'Shortsighted' plan to change mail process in central Illinois draws ire of residents

The room of the Hilton Hotel in Springfield was seen overflowing with people who are against the United States Postal Service's plan to change how mail is processed in central and southern Illinois.

Residents from Springfield, Peoria, Champaign and more were joined by Springfield Mayor Misty Buscher, 9 city Springfield council alderpersons and Sen. Doris Turner, D-Springfield, among others, who all spoke out against the proposed changes along with the lack of communication from the USPS.

The USPS recently proposed a new network consolidation plan to change 58 processing and distribution centers in smaller Illinois communities. These distribution processing centers will be converted into local mail processing centers.

If the proposal goes through, mail sent from central to southern Illinois addresses, will first be sent down to St. Louis, Missouri before being sent back up to the state it was dropped off in.

More: Central Illinois residents may soon see increased delays in receiving their mail

Retired letter-carrier Roz Stein rejects the proposal to change Springfield's USPS distribution center at a public meeting on March 26, 2024, in Springfield.
Retired letter-carrier Roz Stein rejects the proposal to change Springfield's USPS distribution center at a public meeting on March 26, 2024, in Springfield.

In a letter to the State Journal-Register, the USPS said the proposed changes would not impact Springfield residents and employees would not lose their jobs. During Tuesday's meeting, the post office said 18 jobs would be "impacted" but did not say how specifically.

Local 239 American Postal Workers Union President Johnny Bishop said there's one specific reason layoffs have not been discussed.

"They’re going to mention multiple times there’s no layoffs, the reason is we can’t do layoffs. Our contract does not allow layoffs," Bishop said.

Even with the contract in place preventing layoffs, residents were still skeptical they would not happen.

“When you had a PowerPoint up here, the first line of your PowerPoint you were very adamant, I loved your emotional display – you said, ‘let me be clear: no one will be laid off’,” associate professor of sociology Lesa Johnson said. “It smells like lies and that’s why people are laughing at you, and that’s why people don’t believe you. When you cannot be honest with people then you are wasting their time and yours.”

Bishop also said the future needs to have transparency from the parent company to the public and postal workers impacted by decisions made outside the state.

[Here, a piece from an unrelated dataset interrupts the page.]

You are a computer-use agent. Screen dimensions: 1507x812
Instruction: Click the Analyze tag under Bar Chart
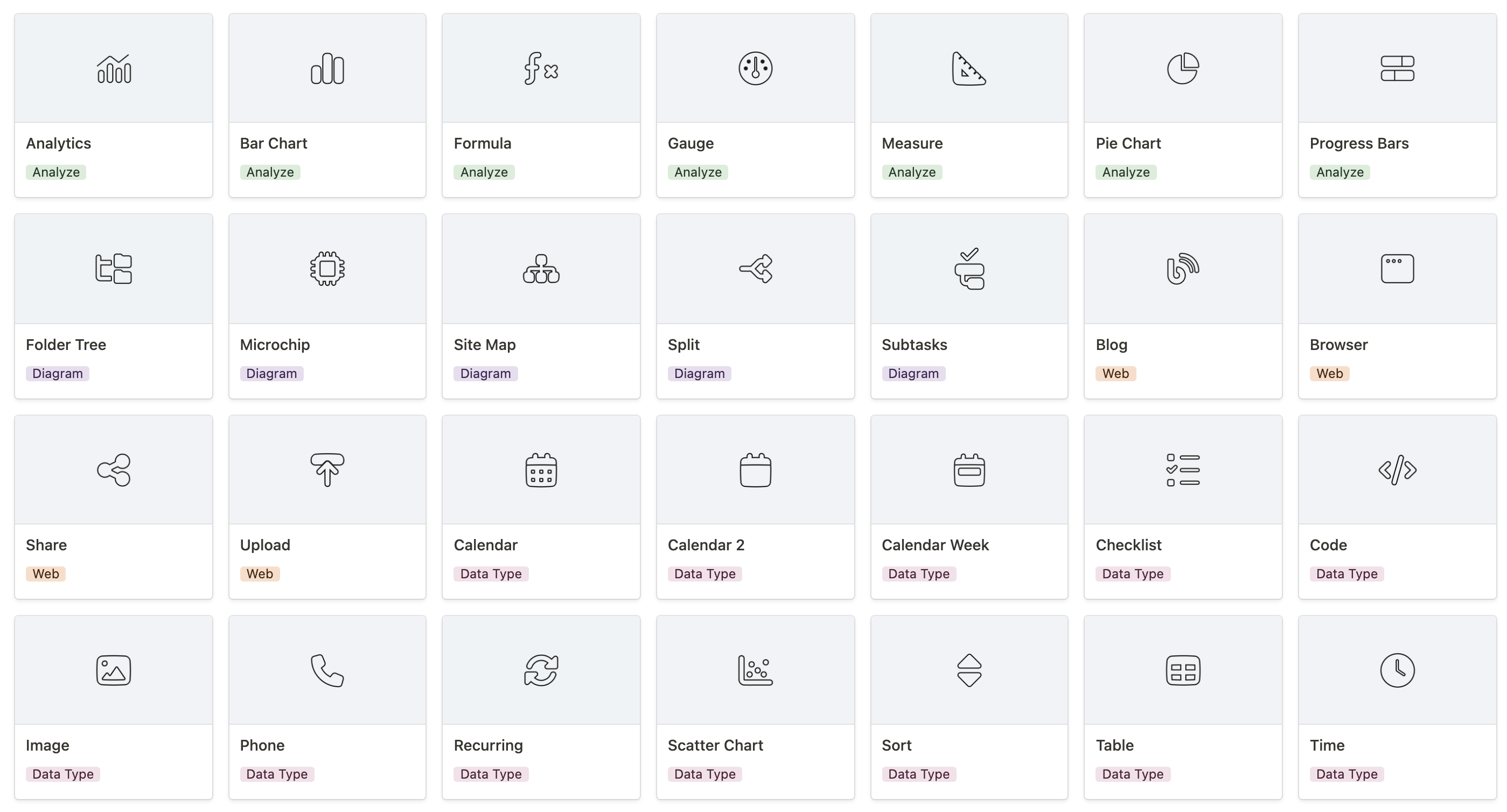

“There is no reason the state of Illinois’ mail should go across state lines,” Bishop said. “You’ve got medications for your elderly, medication for your veterans, I mean you’ve got election mail."

The Sangamon County Board called the plan "short-sighted" to speed up the mail process by shipping packages out of state and plans to file a resolution opposing the plan its April 9 board meeting,

The public has until April 10 to share their complaints with the USPS before the plan put in place moves forward toward its next steps.

Complaints to quality-of-life and messages about the impending changes must be sent to surveymonkey.com/r/mpfr-springfield-il to be considered by the USPS.